Icospheres are my favourite in most situations, but the UV spheres are better because they give you more control over the resolution. I find that UV spheres are best if you want to start with a sphere and continue to model something, but icospheres are better if you just want a sphere.

Most of this is preference, I found my favourite ways by playing around with them.

Thanks Bulletdodga, That’s exactly the kind of explanation I was looking for! Though it doesn’t answer all my mystification. If someone were to ask me which horse to use for a particular purpose I know that I would recomend a Welsh Pony rather than a Shetland as a Childspony, a Warmblood rather than a Lippetzaner as a dressage horse, a Hanovarian as an Event-horse, a Quaterhorse as a Cutting Horse and a Thoroughbred as petsmeat etc… etc… and I could give convincing argument for my choice of each of them based on conformation, temperament, ability etc… But I guess this being the virtual world I’ll just have to go play till I have a better virtual grip!

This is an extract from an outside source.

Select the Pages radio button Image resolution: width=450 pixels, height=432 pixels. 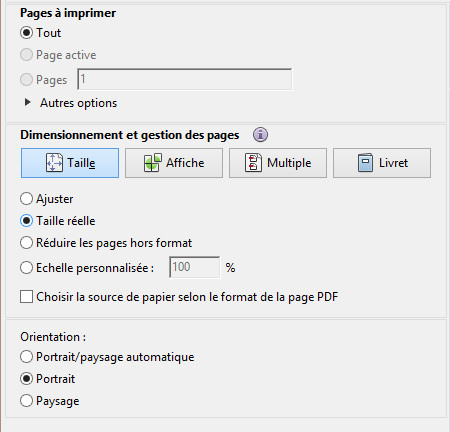(x=26, y=80)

Shabai, Agreed! What I don’t understand is why those who write tuts dont use blend files with the tut in the text window. Kudos to you H@dj!!!

no pictures in the text window.

as to what to use depends on your preference. it’s like almost anything in life such as playing guitar… you can learn all the rudimentary stuff but once it comes to actual musical feeling and creation it’s up to you to use what’s at your disposal. there are a million and one ways of doing things… find your path.

sorry if that doesn’t help much - i too had the same problem until one day i made enough modeling realizations.

as for the triangles and quads… don’t use triangle is you plan to use the SMesh function.